En relación con esto, de nuevo quiero volver a la cuestión de los códigos estéticos. Definitivamente, por más que el cine y el teatro anecdótico hayan prevalecido durante el siglo XX, la naturaleza de sus lenguajes es diferente, aunque tengan algunos puntos de convergencia, como la composición espacial, el uso de luces y sonidos y la intervención de actores. Una diferencia esencial es la manera como el ojo del espectador percibe el espacio y la sucesión temporal. El escenario teatral es un espacio fijo, en el cual el actor y el director tienen que hacer uso de todas sus destrezas histriónicas para mantener la atención del público en un tiempo fluido, si bien es cierto que ficticio, pero a la vez paralelo al tiempo real. En este sentido, el instrumento psicofísico del actor debe imponerse y emanar una energía que se proyecte hasta la última butaca del teatro. El espacio cinematográfico, aunque no sale del encuadre de la fotografía, es variado gracias a la sucesión de tomas y secuencias. Como se espera que un actor de cine sea natural, el acercamiento de la cámara o zoom puede maximizar de manera grotesca hasta el más mínimo gesto, en detrimento de la naturalidad esperada. La actuación en cine, al contrario que la del teatro, debe ser contenida y la energía debe de interiorizarse, en lugar de lanzarse hacia el espacio externo. Esa es la razón por la que en muchas películas a veces no se prefiera contratar actores profesionales, casi todos provenientes de una escuela de teatro.
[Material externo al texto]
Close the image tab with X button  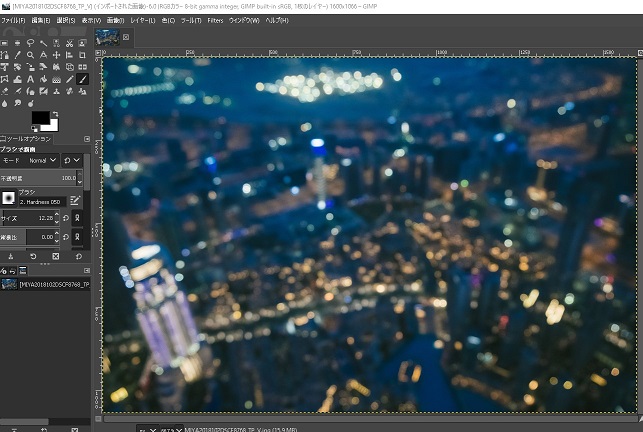pyautogui.click(x=126, y=38)
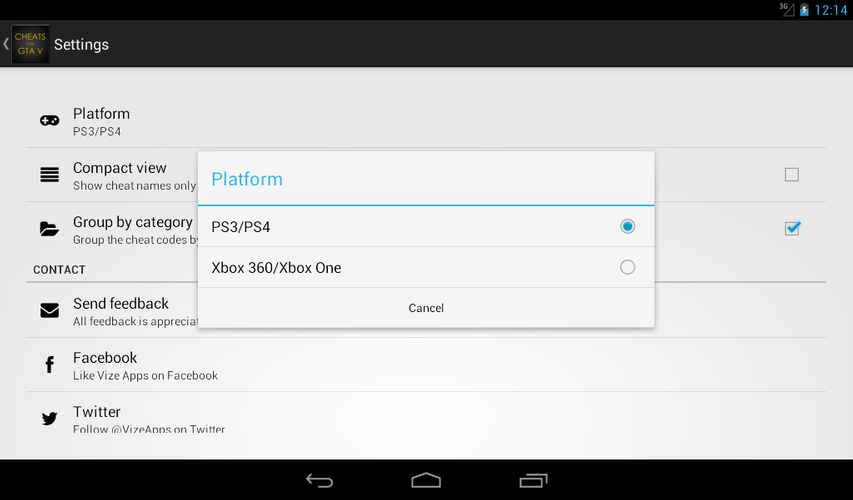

Incluso el mismo actor de teatro puede sentir cierta resistencia ante la actuación interrumpida por los cortes, pues impide, en cierto sentido, que su personaje se exprese con fluidez. De hecho, hasta la discreta caracterización, por lo menos en un cine realista, es bastante distinta a la del teatro, razón por la cual el director de cine prefiere elegir actores que seguramente se interpretarán a sí mismos con la mayor naturalidad y sin demasiado esfuerzo. El teatro, en cambio, puede valerse de una mayor variedad de recursos plásticos para la caracterización, que incluso, en muchas ocasiones, resultan insuficientes para la distancia real que los separa del público. Además, mientras el cine se puede valer de medios externos para marcar el ritmo de una película, como sucede principalmente con la velocidad con que se editen las tomas, por lo general, el ritmo del teatro lo marcan los actores, sus movimientos, sus intenciones, sus palabras y sus silencios.
A raíz de esto y aunque ambas formas partan de un guion literario –que en el cine se traduce después en un guion técnico– con una línea dialógica que sirve de eje, las diferencias entre una y otra modalidad resultan ser mucho más amplias de lo que parece en primera instancia. Desde ese punto de vista, pienso que el cine actual, con la multiplicidad de recursos con que cuenta, se va acercando más a la narrativa novelesca que a la línea argumental dramática, donde por otros medios distintos a las palabras se pueden describir multiplicidad de ambientes y estados de ánimo. No obstante, y eso es preciso que quede bien claro, solo me refiero a aproximaciones y nunca la sustitución de una cosa por la otra. Lo que sí es cierto es que el reconocimiento del lenguaje estético del cine lo presenta como otro medio más para expresar un sinfín de posibilidades artísticas que no son ni literatura ni artes plásticas ni teatro, pero que le pueden dar un lugar seguro dentro del campo de las artes.